Quote from: mythbuster on October 13, 2022, 06:50:24 AM
I think I need to rethink the exam make-up policy in some way. Students regard a dropped exam as a freebie, rather than as a safety net. Maybe have the comprehensive final count for the missed exam?  Other ideas?

I've been thinking similar things about dropped scores for a while now. I've even had some say when I tell them the missed quiz will be dropped, "But what if I do bad on one?" or "I already have one I want to drop."

My head banging for today: yesterday in lab, I had someone so confused about lab calculations.
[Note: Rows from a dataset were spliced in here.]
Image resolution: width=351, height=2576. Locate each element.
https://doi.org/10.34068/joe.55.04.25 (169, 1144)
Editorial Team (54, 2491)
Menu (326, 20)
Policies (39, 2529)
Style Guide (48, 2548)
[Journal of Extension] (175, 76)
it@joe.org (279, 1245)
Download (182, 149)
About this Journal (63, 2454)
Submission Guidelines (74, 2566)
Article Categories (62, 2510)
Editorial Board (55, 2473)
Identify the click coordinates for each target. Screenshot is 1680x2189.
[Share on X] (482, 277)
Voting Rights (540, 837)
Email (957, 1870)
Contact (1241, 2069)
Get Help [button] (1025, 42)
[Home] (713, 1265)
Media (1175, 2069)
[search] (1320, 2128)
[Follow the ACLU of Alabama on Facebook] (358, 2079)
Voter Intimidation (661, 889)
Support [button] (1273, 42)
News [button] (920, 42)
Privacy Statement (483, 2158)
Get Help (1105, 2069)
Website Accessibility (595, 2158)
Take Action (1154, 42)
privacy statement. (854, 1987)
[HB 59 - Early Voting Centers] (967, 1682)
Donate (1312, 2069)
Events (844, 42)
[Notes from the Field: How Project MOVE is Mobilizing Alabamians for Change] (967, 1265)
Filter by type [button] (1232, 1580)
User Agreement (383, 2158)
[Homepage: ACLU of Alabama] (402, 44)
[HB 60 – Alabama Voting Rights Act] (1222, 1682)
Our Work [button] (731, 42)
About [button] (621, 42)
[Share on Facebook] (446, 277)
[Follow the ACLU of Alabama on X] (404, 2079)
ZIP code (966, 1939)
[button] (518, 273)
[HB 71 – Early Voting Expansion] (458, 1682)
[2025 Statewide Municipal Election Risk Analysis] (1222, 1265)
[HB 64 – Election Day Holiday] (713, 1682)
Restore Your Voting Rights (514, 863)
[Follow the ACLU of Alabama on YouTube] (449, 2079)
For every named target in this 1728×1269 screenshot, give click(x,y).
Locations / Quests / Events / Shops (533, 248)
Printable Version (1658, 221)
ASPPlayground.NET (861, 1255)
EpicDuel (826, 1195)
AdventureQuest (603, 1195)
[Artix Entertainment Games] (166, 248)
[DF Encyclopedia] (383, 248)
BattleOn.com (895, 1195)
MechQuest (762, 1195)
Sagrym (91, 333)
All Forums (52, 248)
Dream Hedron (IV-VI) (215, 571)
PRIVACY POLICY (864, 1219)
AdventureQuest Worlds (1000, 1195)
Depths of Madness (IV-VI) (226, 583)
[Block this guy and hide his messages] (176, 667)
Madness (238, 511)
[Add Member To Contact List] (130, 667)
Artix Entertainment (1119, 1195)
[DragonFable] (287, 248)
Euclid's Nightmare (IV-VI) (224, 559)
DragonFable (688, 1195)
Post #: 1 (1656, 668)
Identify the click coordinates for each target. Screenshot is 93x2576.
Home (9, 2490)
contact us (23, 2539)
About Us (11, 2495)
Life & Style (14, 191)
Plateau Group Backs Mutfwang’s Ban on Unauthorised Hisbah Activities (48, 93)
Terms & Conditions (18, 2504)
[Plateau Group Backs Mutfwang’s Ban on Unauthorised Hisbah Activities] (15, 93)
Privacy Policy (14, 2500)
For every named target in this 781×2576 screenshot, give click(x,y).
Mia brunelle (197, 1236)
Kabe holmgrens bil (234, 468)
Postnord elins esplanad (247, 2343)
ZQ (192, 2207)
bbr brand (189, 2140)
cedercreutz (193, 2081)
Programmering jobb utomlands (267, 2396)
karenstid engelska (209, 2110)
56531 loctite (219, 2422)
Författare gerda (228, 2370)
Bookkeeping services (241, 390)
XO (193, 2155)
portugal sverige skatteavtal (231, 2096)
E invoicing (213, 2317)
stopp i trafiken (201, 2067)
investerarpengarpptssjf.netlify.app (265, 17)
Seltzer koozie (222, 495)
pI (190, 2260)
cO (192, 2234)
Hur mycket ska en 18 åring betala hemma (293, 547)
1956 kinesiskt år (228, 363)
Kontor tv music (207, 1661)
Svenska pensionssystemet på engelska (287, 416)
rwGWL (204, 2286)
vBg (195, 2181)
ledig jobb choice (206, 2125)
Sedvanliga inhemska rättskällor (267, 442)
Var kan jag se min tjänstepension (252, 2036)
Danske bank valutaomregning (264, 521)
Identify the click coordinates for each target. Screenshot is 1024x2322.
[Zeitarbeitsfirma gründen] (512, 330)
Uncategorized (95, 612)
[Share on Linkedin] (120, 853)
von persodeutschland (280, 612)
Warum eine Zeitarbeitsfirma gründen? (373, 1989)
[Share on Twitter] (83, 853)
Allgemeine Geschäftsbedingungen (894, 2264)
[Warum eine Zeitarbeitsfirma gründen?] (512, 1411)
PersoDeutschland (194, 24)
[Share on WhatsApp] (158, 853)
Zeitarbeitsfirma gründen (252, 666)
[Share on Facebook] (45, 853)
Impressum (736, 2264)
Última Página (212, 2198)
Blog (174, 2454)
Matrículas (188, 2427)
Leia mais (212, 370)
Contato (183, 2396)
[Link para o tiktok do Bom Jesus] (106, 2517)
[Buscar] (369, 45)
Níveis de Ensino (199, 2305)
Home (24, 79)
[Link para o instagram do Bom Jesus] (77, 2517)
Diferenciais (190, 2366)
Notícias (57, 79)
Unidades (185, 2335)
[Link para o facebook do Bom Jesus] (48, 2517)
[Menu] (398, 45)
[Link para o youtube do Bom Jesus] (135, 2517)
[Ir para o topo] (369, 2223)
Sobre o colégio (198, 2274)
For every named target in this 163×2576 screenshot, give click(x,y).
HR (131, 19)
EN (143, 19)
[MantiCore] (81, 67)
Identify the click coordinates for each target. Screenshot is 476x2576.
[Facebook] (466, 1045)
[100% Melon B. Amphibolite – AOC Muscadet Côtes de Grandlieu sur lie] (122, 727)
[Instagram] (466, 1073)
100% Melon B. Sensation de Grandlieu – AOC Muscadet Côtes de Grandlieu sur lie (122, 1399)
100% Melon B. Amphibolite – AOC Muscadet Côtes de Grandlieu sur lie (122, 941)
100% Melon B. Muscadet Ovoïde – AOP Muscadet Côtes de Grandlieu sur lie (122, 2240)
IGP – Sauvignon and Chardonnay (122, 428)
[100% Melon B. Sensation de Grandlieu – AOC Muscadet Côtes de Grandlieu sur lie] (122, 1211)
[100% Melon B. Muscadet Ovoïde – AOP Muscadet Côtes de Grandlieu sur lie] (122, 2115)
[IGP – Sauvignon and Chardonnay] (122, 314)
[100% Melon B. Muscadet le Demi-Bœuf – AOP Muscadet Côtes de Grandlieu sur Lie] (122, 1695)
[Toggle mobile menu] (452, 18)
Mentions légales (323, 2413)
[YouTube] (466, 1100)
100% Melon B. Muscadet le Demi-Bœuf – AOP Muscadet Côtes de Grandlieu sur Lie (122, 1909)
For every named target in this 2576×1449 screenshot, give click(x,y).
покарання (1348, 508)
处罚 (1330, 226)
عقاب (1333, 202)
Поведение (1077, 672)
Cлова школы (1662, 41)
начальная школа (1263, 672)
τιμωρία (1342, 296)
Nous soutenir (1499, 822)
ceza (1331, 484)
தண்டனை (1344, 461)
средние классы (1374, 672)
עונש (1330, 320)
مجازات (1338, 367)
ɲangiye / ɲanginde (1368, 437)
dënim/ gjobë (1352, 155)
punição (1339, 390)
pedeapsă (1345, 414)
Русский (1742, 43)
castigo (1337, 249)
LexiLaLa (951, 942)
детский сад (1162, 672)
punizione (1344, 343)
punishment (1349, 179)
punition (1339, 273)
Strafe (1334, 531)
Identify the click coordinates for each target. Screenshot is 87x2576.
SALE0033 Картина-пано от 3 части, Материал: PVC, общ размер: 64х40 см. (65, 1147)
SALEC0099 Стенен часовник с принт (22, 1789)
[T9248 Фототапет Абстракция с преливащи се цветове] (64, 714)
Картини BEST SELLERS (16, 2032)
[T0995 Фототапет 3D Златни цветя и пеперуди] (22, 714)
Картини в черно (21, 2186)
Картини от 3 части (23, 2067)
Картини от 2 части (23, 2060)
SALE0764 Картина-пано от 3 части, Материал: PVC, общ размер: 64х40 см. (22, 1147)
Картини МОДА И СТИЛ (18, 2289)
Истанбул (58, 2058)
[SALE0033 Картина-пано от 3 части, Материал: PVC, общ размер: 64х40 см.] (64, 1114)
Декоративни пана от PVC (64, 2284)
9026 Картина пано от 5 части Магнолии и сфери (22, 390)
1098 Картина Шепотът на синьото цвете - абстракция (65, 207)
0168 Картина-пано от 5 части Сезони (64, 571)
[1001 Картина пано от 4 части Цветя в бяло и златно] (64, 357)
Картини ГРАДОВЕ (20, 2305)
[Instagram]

I'm at least glad the student stayed after collecting the data to work on the calculations, but it seemed like they were just selecting random numbers to manipulate...and they're still stuck on material from a few chapters ago, material that I warned them would keep coming up in later sections.

Sigh.

Puget

Quote from: mythbuster on October 13, 2022, 06:50:24 AM
Two of my classes have exams this week. So far I'm up to 3 emails of students who think they have COVID, and one who "ate bad sushi". All looking for make ups for the exam. No make-ups per the policy- that's why I drop one exam score. The one claiming bad sushi has offered to wear a diaper if needed if I don't allow a delay. She missed the first exam entirely so she doesn't have a score to drop. While I find her story fishy (pun intended), I'll let her take it tomorrow morning just in case it's for real.

I think I need to rethink the exam make-up policy in some way. Students regard a dropped exam as a freebie, rather than as a safety net. Maybe have the comprehensive final count for the missed exam?  Other ideas?

I allow any student who want to to take a "second chance" exam replacing one of the first two exams during the final exam period. This also serves as the make-up exam for any missed exams. This works well because I don't have to figure out who has a legitimate excuse, or proctor make-ups at other times, and only need one other version of the exam.
"Never get separated from your lunch. Never get separated from your friends. Never climb up anything you can't climb down."